Yaşam hakkı, bütün hak ve özgürlüklerin temelini oluşturması bakımından belirleyici nitelik taşımaktadır. İnsan haklarının ilki olan yaşam hakkı ve bu hakka saygı, bütün diğer hakların gerçekleşebilmesi için vazgeçilmez temeli oluşturmaktadır. Bireyin diğer bütün haklarını ve özgürlüklerini kullanabilmesi yaşama hakkının sağlanmasına bağlıdır. Yaşam hakkı AIHS Madde 2 ile güvence altına alınmıştır. Devletin, vatandaşlarına karşı hiçbir ayrım gözetmeksizin yaşam haklarına ilişkin negatif ve pozitif yükümlülüğü bulunmaktadır. Halihazırda, mahpusların yaşam haklarına ilişkin pozitif yükümlülükler yerine getirilerek mahpusların yaşam ve sağlık hakları için gerekli tedbirlerin alınması gerekmektedir. Ancak ne yazık ki yaşam hakkının ihlali sonucunu doğuran birçok eylem cezasız kalmakta ve yargı makamları da bu duruma sessiz kalarak neredeyse eşlik etmektedirler. Devlet kurumu gerek AİHS gerekse de kanunlarca koruma altına alınan yaşam hakkını korumakla üst düzeyde sorumludur. Bu sorumluluk kusursuz bir sorumluluk hali olup devlet kontrolü altındaki her alanda gerçekleşen yaşam hakkı ihlalinden sorumluluk söz konusudur. Hapishane idaresi, savcılık ve hastane yetkilileri evrensel hukukun dışına çıkarak hasta mahpusların yaşamını yitirecek uygulamalar geliştirmektedirler. Hasta mahpusların hapishaneden tahliye olmasının önünde en büyük engellerden biri de bilimsel tarafsızlığı ve güvenirliği tartışmalı olan Adli Tıp Kurumu tarafından verilen raporlardır.

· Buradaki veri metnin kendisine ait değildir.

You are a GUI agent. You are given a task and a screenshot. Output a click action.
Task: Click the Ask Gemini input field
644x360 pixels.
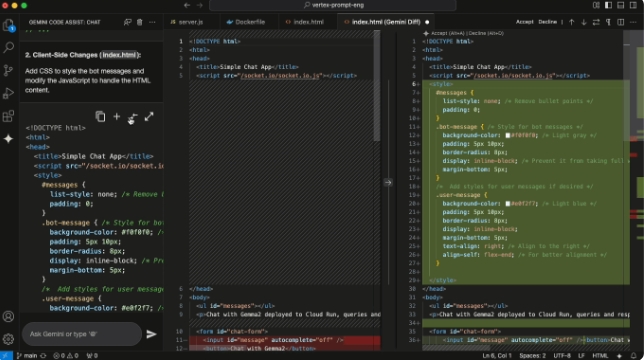point(82,334)
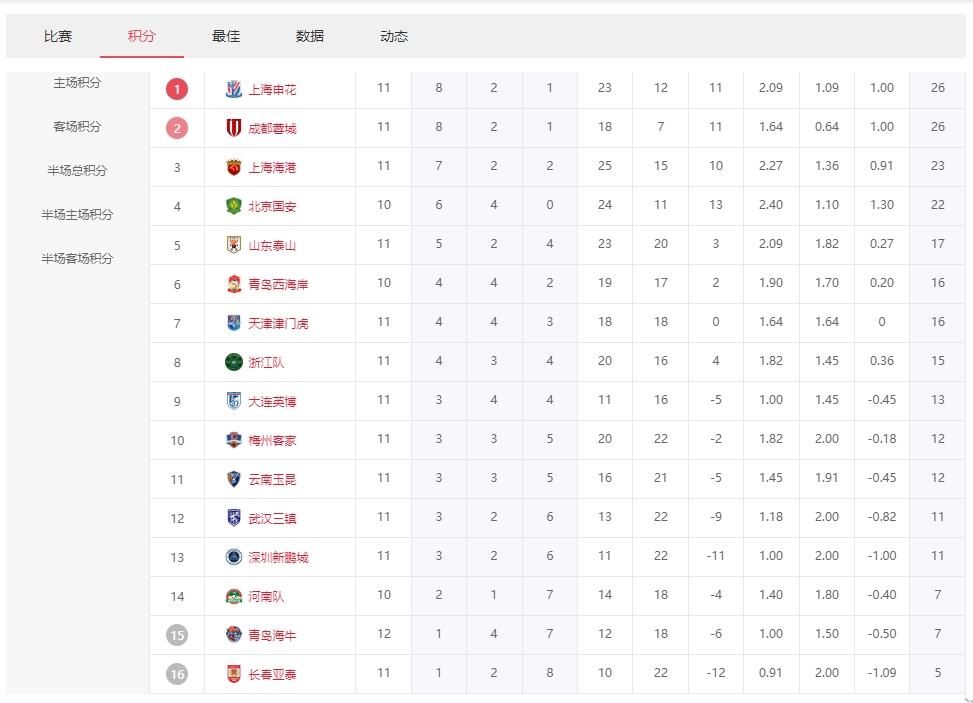Screen dimensions: 973x703
Task: Click the Shandong Taishan (山东泰山) team logo
Action: tap(234, 245)
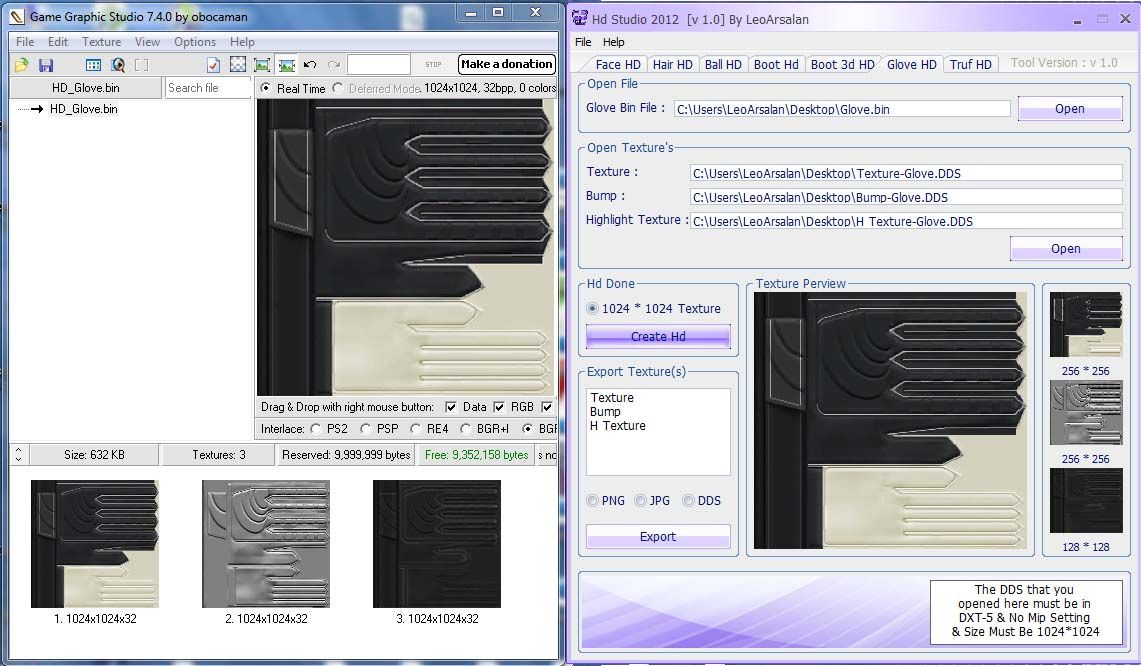Screen dimensions: 1141x666
Task: Select the second bump map thumbnail
Action: coord(265,544)
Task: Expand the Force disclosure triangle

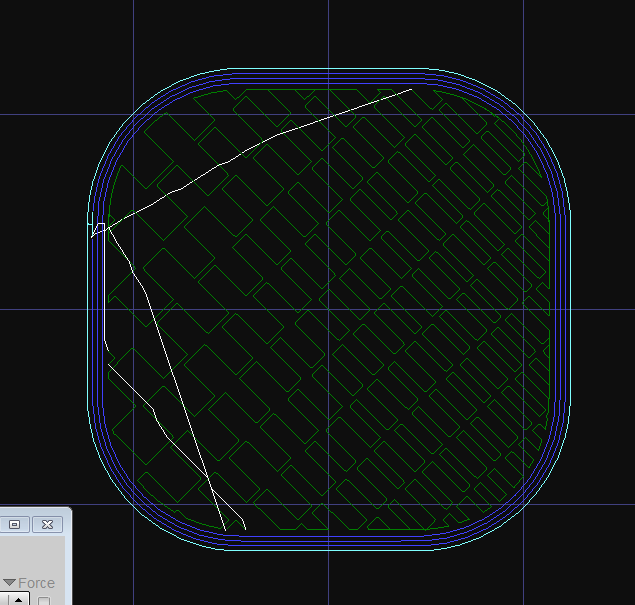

Hapishanelerdeki yoğun hak ihlallerinden en çok hasta mahpuslar etkilenmektedir. Hasta mahpuslar, insan onuruna yaraşmayan koşullarda hapishanelerde tutulmaktadır. Sağlık hakları, tedavi hakları, yaşam hakları ellerinden alınmaktadır. Bu durum açıkça Birleşmiş Milletler ve Avrupa İnsan Hakları Sözleşmesi başta olmak üzeri tüm uluslararası sözleşmelerin ihlalidir. Bu hukuka ve vicdana aykırı karar nedeniyle Makbule Özer, pazartesi günü hapishaneye girecektir. Bir an önce bu hukuksuzluğa dur denilmelidir.
Makbule Özer hakkında verilen bu karardan dönülmesi ve hasta mahpusların bir an önce serbest bırakılması konusunda yetkili makamlara çağrıda bulunuyoruz. Tüm hak savunucularının bu ihlale dur demek için harekete geçmelerini talep ediyoruz. Hapishanelerdeki ölümleri durdurun, hasta mahpusları derhal serbest bırakın.